§ **Texte source**
━━━━

La parution du troisième et dernier volume en « Pléiade » des Œuvres romanesques complètes de Vladimir Nabokov est l’occasion de retrouver un écrivain souverain et enchanteur. Aux côtés de Proust ou Joyce, il est un des rares écrivains du XXe siècle à créer un monde à lui reconnaissable dès les premières lignes.
Cela commence, peut-être, simplement par quelques images.
Un immense ciel d’été, en Russie, où les nuages dorés passent dans le silence d’une après-midi aux allures d’éternité. Une route américaine des années 1950 qui ne mène nulle part, sinon à l’enseigne clignotante d’un motel désert. Un échiquier où une partie se joue dans les diagonales du fou et crée un réseau insensé de possibles. Un papillon qui agonise en couleur dans le filet d’un petit garçon, sur la Côte d’Azur. Une cellule de prison où un homme attend une exécution dans un pays inconnu. Un château dont l’architecture n’est pas de notre monde ou, plutôt, d’un monde qui aurait pu être le nôtre, mais dont d’infimes différences signent l’étrangeté définitive. Un écrivain penché sur sa table dans un appartement londonien ou parisien.

━━━━

§ **Consigne**
Quelles sont les images énumérées dans le texte sur Nabokov juste après la phrase « Cela commence, peut-être, simplement par quelques images » ?

§ **Données fournies**
━━━━

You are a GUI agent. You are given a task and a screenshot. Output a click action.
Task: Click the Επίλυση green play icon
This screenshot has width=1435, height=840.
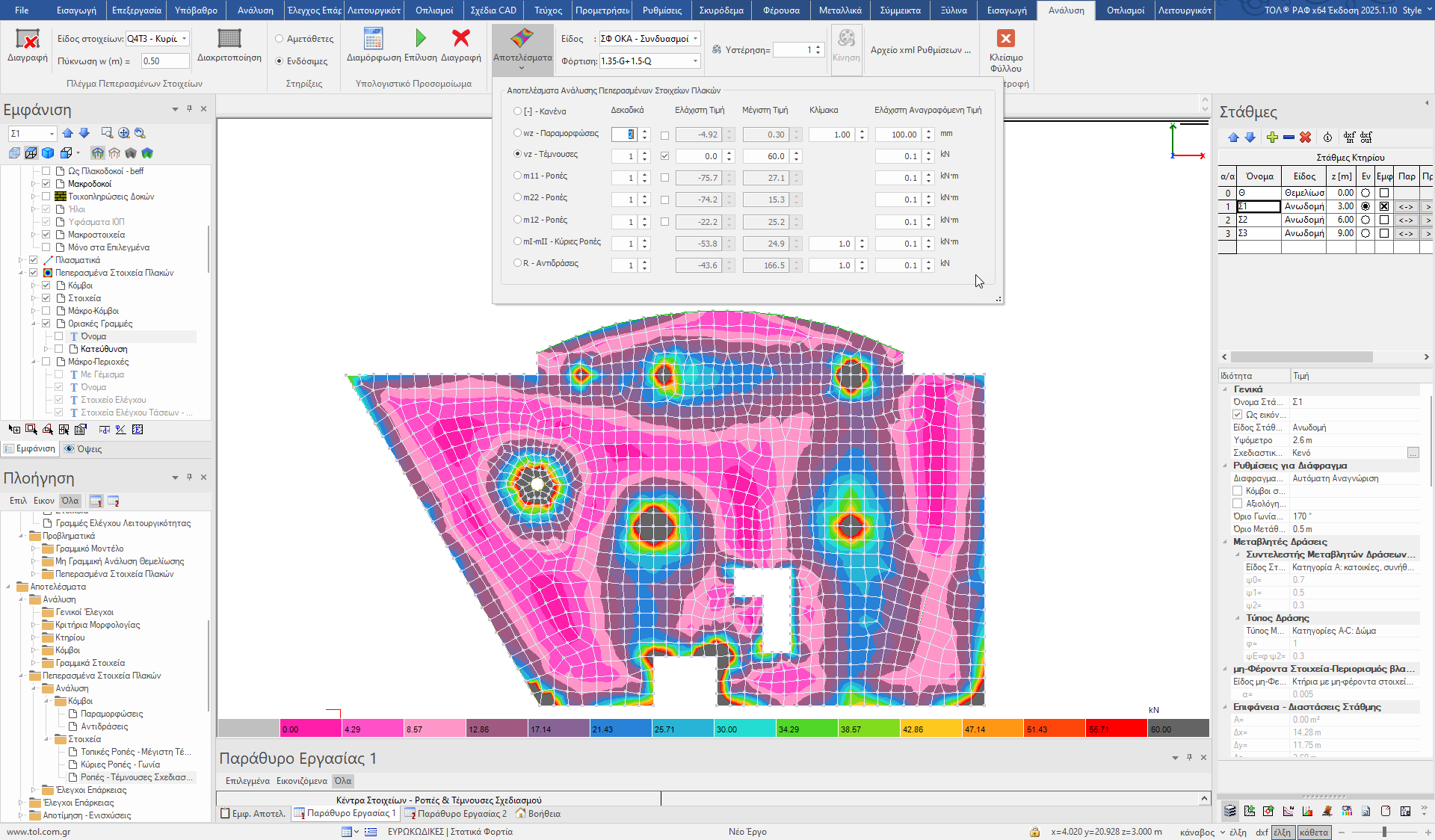click(x=420, y=38)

━━━━

§ **Corrigé complet**
- Un immense ciel d’été, en Russie, où passent des nuages dorés
- Une route américaine des années 1950 qui ne mène nulle part, sinon à l’enseigne clignotante d’un motel désert
- Un échiquier où une partie se joue dans les diagonales du fou
- Un papillon qui agonise en couleur dans le filet d’un petit garçon, sur la Côte d’Azur
- Une cellule de prison où un homme attend une exécution dans un pays inconnu
- Un château dont l’architecture n’est pas de notre monde
- Un écrivain penché sur sa table dans un appartement londonien ou parisien